Page excerpt:
=====

Exsudoporus is a genus of fungi in the family Boletaceae. It was circumscribed in 2014 by Alfredo Vizzini and colleagues, following a number of molecular studies that outlined a new phylogenetic framework for Boletaceae and revealed the genus Boletus in its traditional circumscription to be polyphyletic. However, due to lack of sufficient sequences, Wu and colleagues (2016) were reluctant to accept the newly proposed genus and considered it a synonym of Butyriboletus. Following additional phylogenetic sequencing and morphological analyses, Exsudoporus was clearly resolved as a monophyletic, homogenous and independent genus that is sister to Butyriboletus.

Species of Exsudoporus are united by the tendency of their pores to exude yellowish droplets, hence the generic epithet. Other distinctive features separating Exsudoporus from its sister-genus Butyriboletus, include the reddish-orange colour of their pores and the distinctly elongated, often 'sculpted' (raised) reticulation on the stipe.

=====

Data block:
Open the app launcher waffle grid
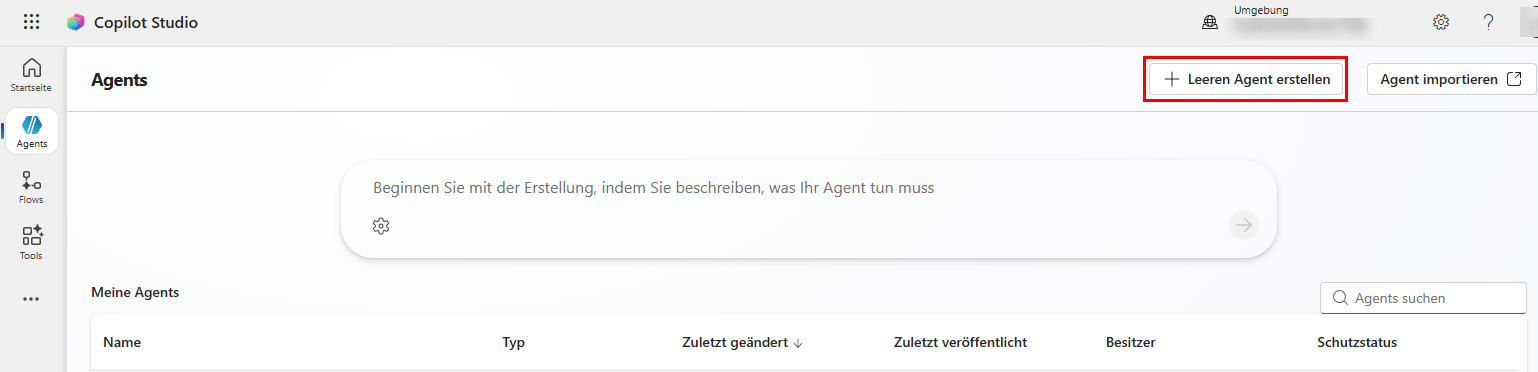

=====

What is needed: Reproduce the stretch of the Exsudoporus text from "Species of Exsudoporus" through "on the stipe.".

Response area:
Species of Exsudoporus are united by the tendency of their pores to exude yellowish droplets, hence the generic epithet. Other distinctive features separating Exsudoporus from its sister-genus Butyriboletus, include the reddish-orange colour of their pores and the distinctly elongated, often 'sculpted' (raised) reticulation on the stipe.